| Text passage |
· · · · ·

The Hitman plans to finish them but the Punisher has retrieved his rifle and he orders his old army comrade to quit. When the Hitman fails to comply, the Punisher shoots him with his mercy bullets. The shots knock the Hitman off the statue's head and he, too, winds up hanging onto a crown spike for dear life.
The Punisher looks from one helpless man to the other. The Hitman reminds him that he owes Lieutenant Burt Kenyon a life. Spidey yells out that he is starting to lose his grip. The Punisher knows he only has time to save one of them. The sweat breaks out on his brow as he makes his decision. Even as Spidey says, "Can't feel my fingers anymore, starting to slip..." the Punisher comes over and pulls the web-slinger and Jameson to safety. He tells Kenyon to hang on but the Hitman knows he won't last. "Besides" he says, "you've already made your choice! I told you you owed me a life, soldier... but I never said it had to be mine! (Huh?) Looks like... we're even." And so saying, the Hitman loses his grip and falls to his death on the platform below.
The three men look down at Kenyon's broken body. The Punisher thinks the whole thing "was all for nothing!" adding, "What a terrible waste!" But Spidey thinks, "Maybe this is what he really wanted all along. Maybe he's finally at peace!" The Punisher hopes Spidey is right. For the Hitman, "the war is finally over!" But the Punisher thinks, "my war, God help me, may go on forever!"
Jonah's new positive opinion of the wall-crawler only lasts until page 2 of the following issue (ASM #176, January 1978), when he says to Spidey, "For all I know you could have set up that whole thing, my kidnapping by the Hitman and the rest, just to make yourself look good." By page three, the wall-crawler has pushed JJJ into the chair behind his desk and spun it around hard. A dizzy Jonah barks threats out the window to a departing Spidey and all is well with the world once again.

· · · · ·

| Record set |
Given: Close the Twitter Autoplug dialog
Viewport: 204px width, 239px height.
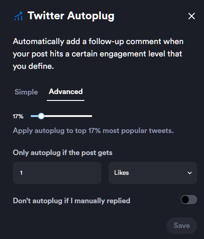Looking at the screenshot, I should pyautogui.click(x=192, y=16).
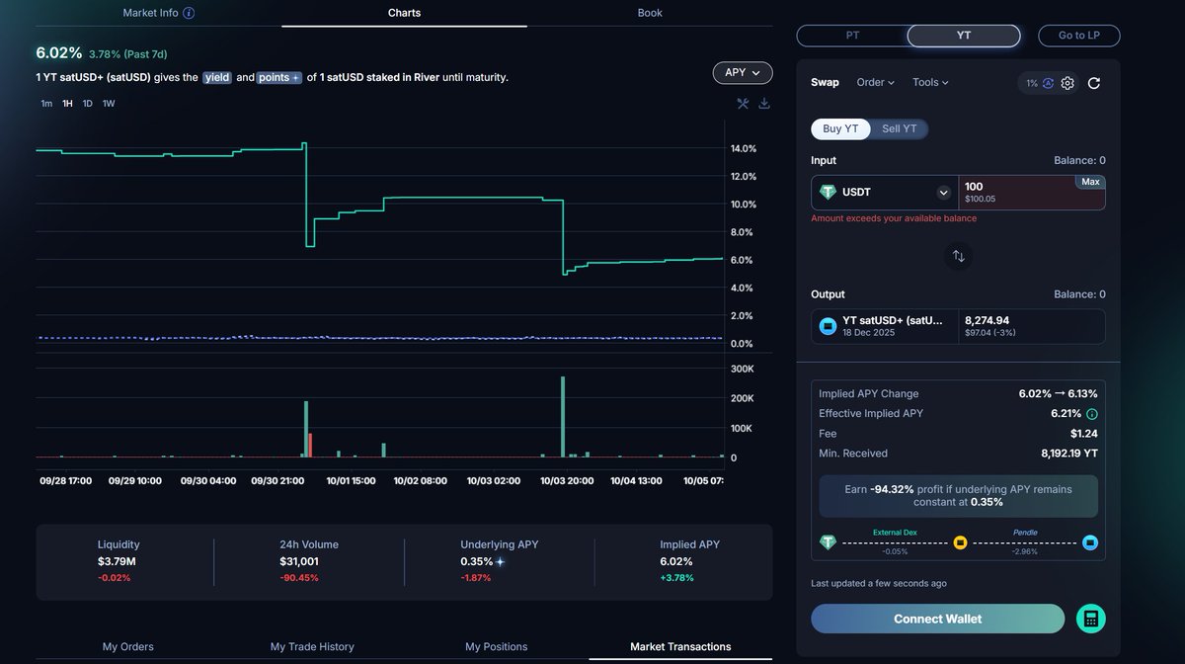Switch to the PT token toggle
The width and height of the screenshot is (1185, 664).
click(852, 36)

· · · · ·

| Work required |
Carry on the Spider-Man comic recap from its final sentence. None of the items is needed for what follows.

| Output of the task |
On the page after that, Peter Parker wakes up in the morning to find that his shoulder has healed without even leaving a scar. "Guess all I needed was a good night's sleep so I could recuperate" he says, "Maybe there are some advantages to having spider-powers after all!"
The People's Liberation Front never appears again (as far as I can tell).
The man who won the fight in the office and declared himself to be the Green Goblin is revealed (in ASM #179-180, April-May 1978) to be Dr. Barton Hamilton. He ends up getting himself blown up.
And, as for Lieutenant Burt Kenyon... Let's face it. The Hitman got a raw deal. Not only is he dead after only four issue appearances (and not likely to be revived) but his finale is completely overshadowed by the subsequent five-issue return of the Green Goblin. Well, at least he finally got his own lookback, anyway. I've done what I can for you, man! Ah Burtie, we hardly knew ye.
Do you get the feeling that the sole reason this story was written was just to get rid of the Hitman? The most interesting parts of these issues are the Harry Osborn subplot leading up to the Green Goblin and the fact that Jonah Jameson can stand on the top of the head of the Statue of Liberty without even batting an eye. Two and a half webs again.